Text provided
Victor Hirtzler (ca. 1875, Strasbourg – February 9, 1931, Strasbourg) was a French chef who was head chef of San Francisco, California's St. Francis Hotel from its opening in 1904 until 1926. One of America's first celebrity chefs, he publicized himself and his hotel by inventing dishes, writing cookbooks, and hosting meals.

==Biography==
Hirtzler was born in approximately 1875 in Strasbourg, German Empire. He trained at the Grand Hotel in Paris, France, served as cook and food taster to Czar Nicholas II, and chef du cuisine for Carlos I of Portugal, before moving to Sherry's and the Waldorf in New York City. In 1904 he moved to San Francisco to manage food service at the recently opened St. Francis Hotel on Union Square.

The hotel survived the San Francisco earthquake of 1906, and opened for breakfast as usual that morning, shortly after the quake, to the surprise and admiration of the city's residents. Hirtzler created and named a dish after Enrico Caruso, a prominent guest at the time. For a number of years, including the 100th anniversary of the disaster, the hotel recreated the morning's menu for a special "Earthquake Survivor Breakfast" in honor of the last few remaining survivors, with dishes including "Chilled Rhubarb Stew", "Southern Hominy with Cream", and "Eggs with Black Truffles in Puff Pastry". However, the hotel interior was soon gutted by fires sweeping the city, and the main part of the hotel closed until 1907.

Known for a thick French accent, a pointed beard and curled moustache, showy costumes that included a red fez, and frequent appearances to greet guests and dignitaries throughout the hotel, Hirtzler "exceeded even the Hollywood portrait of a master chef". His cooking style was French, and he specialized in offering his guests many choices: "A typical dinner menu would offer a choice of fourteen cheeses, twenty clam or oyster dishes, eleven soups, twenty-four relishes, seventeen kinds of fish, and fifty-eight entrées from hamburger to Bohemian ham." Breakfasts included 203 different preparations of eggs, such as "Eggs Moscow" stuffed with caviar. In addition to naming dishes after guests (such as "Eggs Sarah Bernhardt", with diced chicken), Hirtzler invented or renamed a number of dishes after himself including "Chicken Salad Victor", "Crab Cocktail Victor", "Victor Dressing", and the best known, "Celery Victor". Hirtzler may also have invented "Crab Louie".

Hirtzler returned to Strasbourg in 1925, returning to San Francisco briefly in 1926 for the opening of the Mark Hopkins Hotel on Nob Hill. He died in Strasbourg, France, on February 9, 1931, as announced in the Hotel Monthly (Chicago, John Willy). Late in life, Victor had married Regina Caspary (1882–1955), of Beaver Dam, Wisconsin, daughter of the wagon-maker and bottling company owner, Adam Caspary (1835–1907).

Task brief
Answer these questions from the Victor Hirtzler text:
1. Where did Hirtzler train?
2. How many different preparations of eggs did breakfasts include?
3. The opening of which hotel brought Hirtzler back to San Francisco in 1926?
You won't need the lines below.

Data extracts
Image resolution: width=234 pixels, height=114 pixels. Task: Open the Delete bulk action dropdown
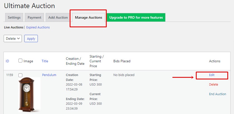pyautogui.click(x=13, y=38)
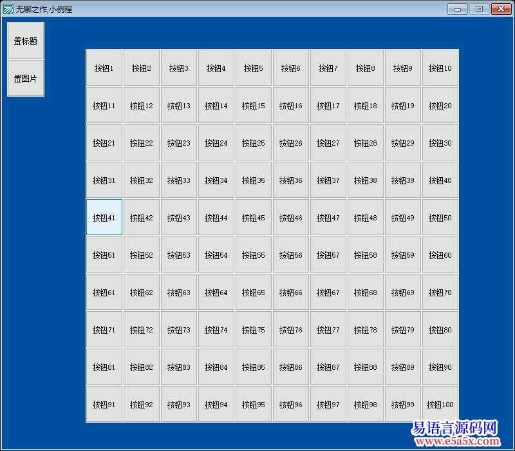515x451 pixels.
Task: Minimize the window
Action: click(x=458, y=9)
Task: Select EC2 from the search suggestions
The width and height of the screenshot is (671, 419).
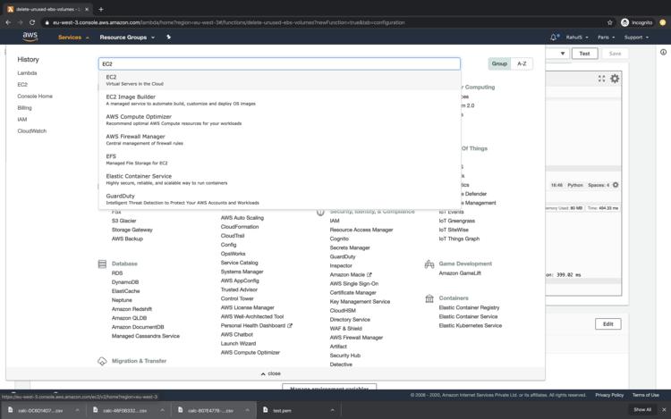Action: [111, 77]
* * *
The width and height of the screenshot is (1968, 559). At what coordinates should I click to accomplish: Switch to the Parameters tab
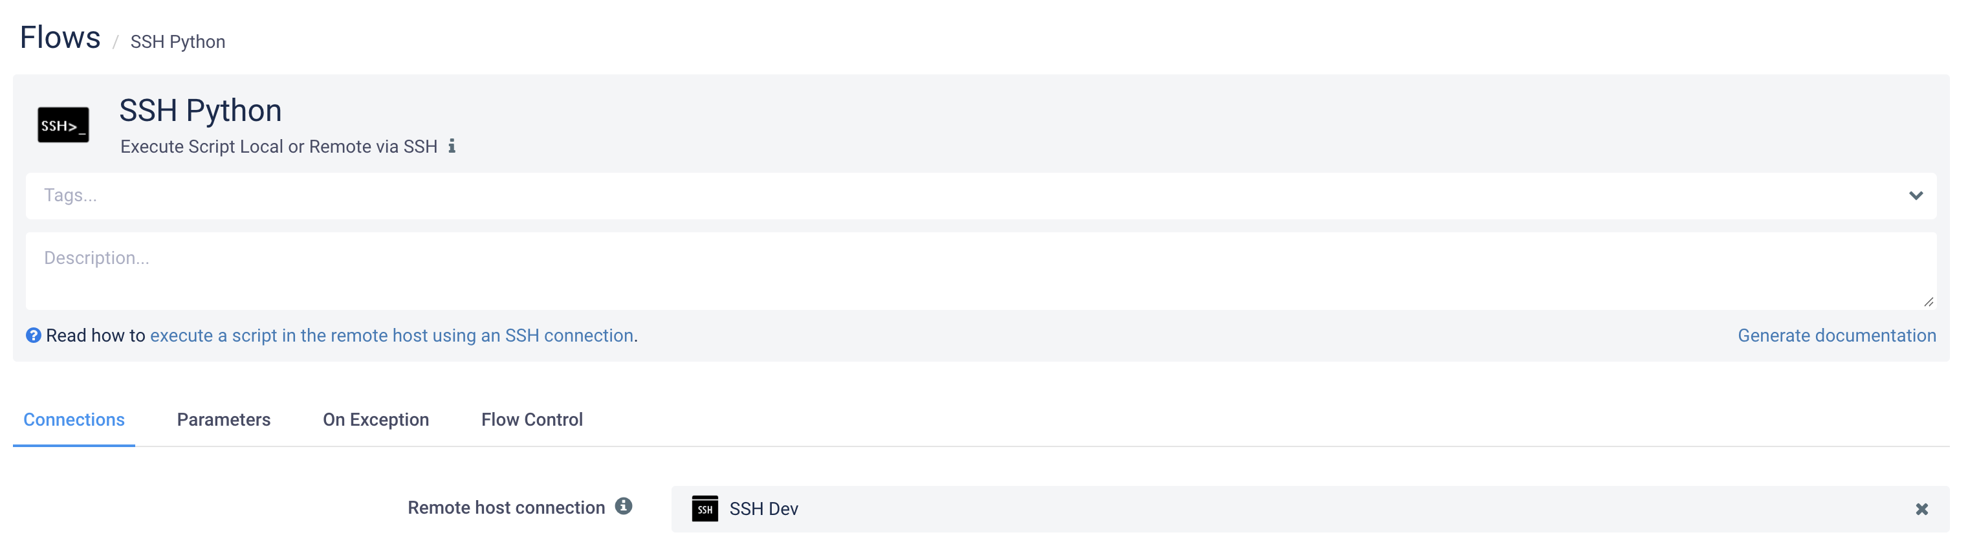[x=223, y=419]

Exercise response
1. At the Grand Hotel in Paris, France.
2. 203.
3. The Mark Hopkins Hotel on Nob Hill.